In 2014, the Department of Housing and Urban Development developed a rule that better protected at least some surviving spouses. Under the rule, if a couple with one spouse under age 62 wants to take out a reverse mortgage, they may list the underage spouse as a “non-borrowing spouse.” If the older spouse dies, the non-borrowing spouse may remain in the home, provided that the surviving spouse establishes within 90 days that he or she has a legal right to stay in the home (this could, for example, be an ownership document, a lease, or a court order). The surviving spouse also must continue to meet the other requirements of a reverse mortgage holder, such as paying property taxes and insurance premiums.
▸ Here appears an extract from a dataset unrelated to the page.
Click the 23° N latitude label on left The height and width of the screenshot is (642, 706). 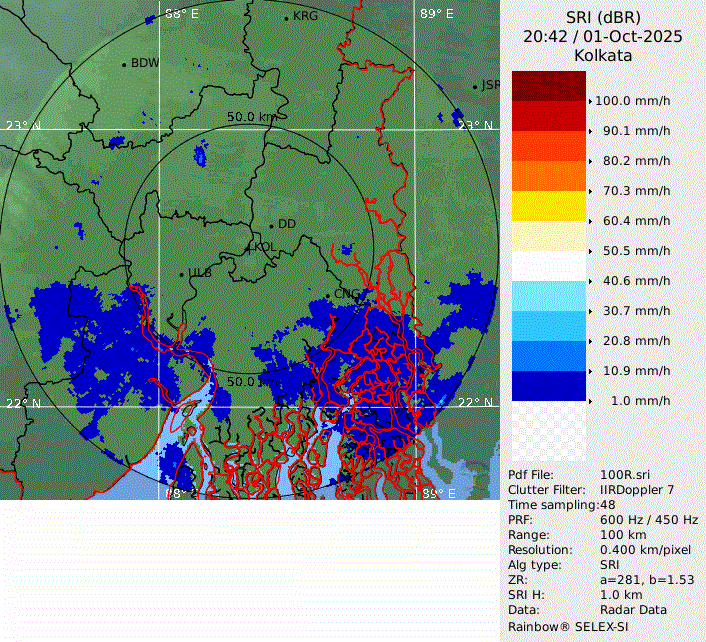coord(23,126)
While this rule was beneficial to many non-borrowing spouses, it left some out: It applied only to loans taken out after the law became effective in 2014 and did not cover spouses of borrowers who had to leave the home due to medical reasons. In May 2021, the Federal Housing Authority issued a new rule that addresses these issues and expands the protection to the following spouses:

  • All non-borrowing spouses, not just ones whose loans began after 2014
  • Non-borrowing spouses of borrowers who had to move to a health care facility for more than 12 consecutive months
  • Spouses who were in a committed relationship with the borrower at the time of the loan, but were prevented from marrying the borrower due to their genders, provided they eventually married before the borrower’s death

The new rule also eliminates the requirement that non-borrowing spouses demonstrate that he or she has a marketable title or the legal right to remain in the home.

This rule still does not cover spouses who were not married to the borrower at the time of the loan (except in the case of same-sex marriages that were prohibited at the time). Additionally, the non-borrowing surviving spouse still cannot access the remaining loan balance.